The reduction in pre–B-cell numbers in Wip1-deficient mice could not be compensated for by peripheral expansion of mature B cells because the reduction in cell numbers was consistent in blood, lymph nodes, and spleen,1 possibly indicating an additional need of modulated p53 activity in peripheral cells. Even though Wip1 deficiency results in impaired T-cell development7 and an expanded peripheral pool of neutrophils8 that could potentially impact the peripheral expansion of the mature B-cell compartments, Yi et al use BM chimera experiments to demonstrate that Wip1 deficiency impacts B-cell development in a cell-autonomous manner.1 The impact of reduced Wip1 activity was further exacerbated upon serial transplantation or aging, suggesting an involvement of immature long-lived progenitor compartments. In line with this notion, the exacerbated phenotype was associated with reduced numbers of pre-pro– and pro–B cells that was not observed to the same extent in young adult mice.1 In further support of a role for Wip1 in early progenitors, recently published data suggest that regulation of p53 activity by Wip1 impacts long-lived hematopoietic progenitors in the BM.9
Although there exists an apparent need to harness p53 activity to achieve normal B-cell production, there is likely a need to balance rather than abolish the activity of this protein, because loss of p53 function is a common event in human malignancies.
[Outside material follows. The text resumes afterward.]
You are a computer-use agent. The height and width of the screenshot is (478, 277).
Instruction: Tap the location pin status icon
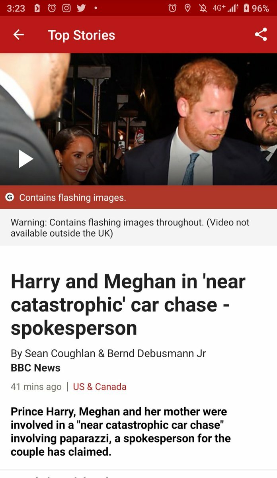[187, 8]
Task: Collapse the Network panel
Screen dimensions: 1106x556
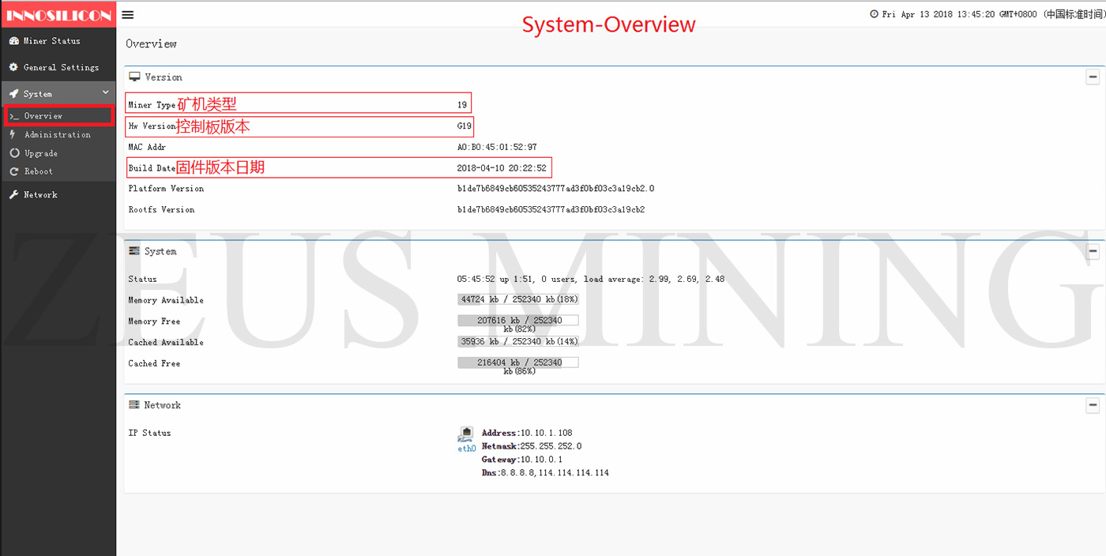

Of special interest in the context of this report is the finding that a mutated or deleted TP53 gene is one of the strongest independent predictors of inferior treatment outcome in childhood B-lineage acute lymphoblastic leukemia.10 In a situation where the functional dose of a transcription factor like p53 is of critical importance, the use of an autoregulatory loop such as that created by the induction of Wip1 transcription by p53 presents an elegant solution to preserve a high output of normal cells while still preventing uncontrolled malignant proliferation of progenitor cells. Therefore, the extended insight to Wip1 function provided by this report is an important contribution to our understanding of regulatory events in early B-lymphocyte development.
Conflict-of-interest disclosure: The author declares no competing financial interests.